Taline Ter Minassian, Gorbatchev, PUF, 2022

 

Ce petit livre qui se lit agréablement retrace la vie et l’œuvre  immense d’un grand homme politique de notre temps. Un homme d’État contemporain qui a favorisé la transformation de notre monde sans faire couler la moindre goutte de sang. Et, à ce titre, on lui doit une reconnaissance éternelle. Certes, on peut saisir, par la recherche et les rapprochements, la réussite d’un homme dont on veut comprendre le destin illustre. On lui découvre des intérêts communs avec de puissants et influents protecteurs ; on lui découvre aussi une entente parfaite avec la compagne qui va partager sa vie, et cela expliquerait qu’il ait tout réussi car bien entouré, aimé et ne manquant de rien. Même après avoir fait le tour de ces ingrédients constitutifs du bonheur et de la réussite, il reste toujours un domaine inexploré, un élément imprévu qui ne dépend absolument pas de soi, bref un élément catalyseur qui rend compte d’une ascension si fulgurante.

Taline Ter Minassian, Gorbatchev, PUF, 2022

 

Certes, sans avoir un plan de carrière préétabli, notre homme a tout de même su tirer le meilleur de ce qui s’offrait à lui.
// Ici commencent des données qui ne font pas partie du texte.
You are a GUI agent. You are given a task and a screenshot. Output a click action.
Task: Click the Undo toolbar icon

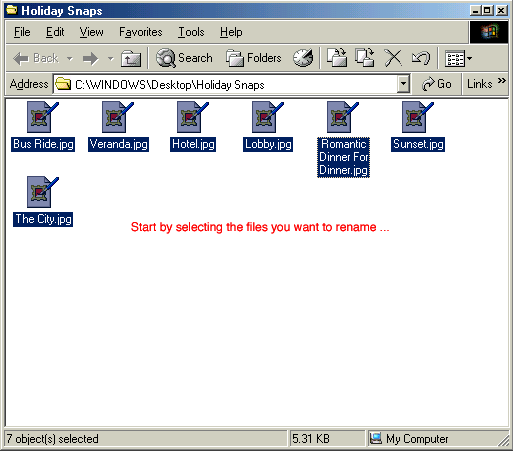point(421,58)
Il fut le protégé de quelques personnages influents et haut placés, notamment un ancien ministre de l’agriculture de l’URSS qui le favorisa ouvertement. Et lorsque cet homme passa à l’éternité, le sort fit que Andropov, le chef tout-puissant du redoutable  KGB, prit le jeune Gorbatchev en affection et l’aide de ce dernier fut encore plus déterminante pour l’avenir. Mais cette progression de Gorbatchev vers le poste suprême, le secrétariat général du Comité central de l’URSS, s’explique aussi par cet éclair de lucidité de la gérontocratie, qui comprend enfin que l’avenir n’appartient plus à l’édifice communiste vermoulu. Cette URSS a fait son temps, il fallait laisser la place à d’autres, plus jeunes, animés d’une vision et porteurs d’un projet.

 

Le chapitre le plus important et le plus riche du livre porte sur le renouveau politique, la fameuse perestroïka, sorte de plan gigantesque à sauver un système inamendable. On connait la suite, mais cet échec n’a pas été  imputé à  Gorbatchev ; bien au contraire, on porte à son crédit la disparition de l’URSS dans des conditions pacifiques. Et c’est tout de même le plus important

 

L’auteure de ce sympathique petit livre a de l’humour : elle souligne que le plaisir des beuveries était étranger à Gorbatchev alors que les gérontes aimaient tant boire en réglant les affaires de l’Etat… Du coup, on donna un sobriquet au jeune secrétaire général, Secrétaire minéral…

 

En conclusion, qui a été le fossoyeur de l’URSS ? En fait, il y eut différents facteurs à l’œuvre. Un édifice socio-politique de cette taille ne s’écroule pas, ainsi, sans qu’on y prenne garde, sans avertissement. Cela faisait des années, voire des décennies, que le maintien de cette Union qui n’en était pas une, devait mourir, faute de partisans convaincus et de dirigeants sincères. On lit dans ce joli petit ouvrage que le peuple ne croyait plus aux discours et aux promesses des dirigeants. Pire, les premiers accusaient les seconds de faire le contraire de ce qu’ils avaient dit. Et puis les promesses réitérées du paradis socialiste à venir n’intéressaient plus personne. La Nomenklatura des différents dignitaires soviétiques avait pris le pas sur l’égalitarisme. L’illégalité, les viols des règles démocratiques, l’absence d’équité et de justice ne pouvaient pas durer éternellement. Et lorsque le nouveau secrétaire général a voulu administrer sa potion magique, il était déjà trop tard.

 

 

 

Gorbatchev, par sa naïveté et son esprit peu astucieux, a donné le coup de grâce à l’URSS. Sa seule victoire morale et son entrée méritée dans l’histoire de ce XXe siècle s’expliquent par son refus de provoquer un bain de sang. Et ce scrupule est tout à son honneur.

 

Mais ce qui reste toujours enveloppé dans un halo de mystère, c’est la prise  de conscience des élites dirigeantes qui donnent le pouvoir à un homme jeune  dont le remède est justement de le détrôner et de les traiter d’âmes mortes. Lorsqu’il permet la diffusion en direct à la télévision  des débats du parti politique, il introduit une révolution dans le système soviétique. Dès lors, il était clair aux yeux de tous, que le système allait rendre l’âme. On oublie aussi, parfois, qu’il y a toujours eu des nostalgiques de l’ancien régime. Ces nostalgiques s’accrochaient  désespérément à un État qui réglait tout pour eux. N’oublions pas, non plus, les petits maîtres qui voulaient la pérennité d’un système dont la réforme approfondie les privait de leur autorité…

 

C’est tout ce petit monde qui a freiné des quatre fers les réformes et la Gorbimanie.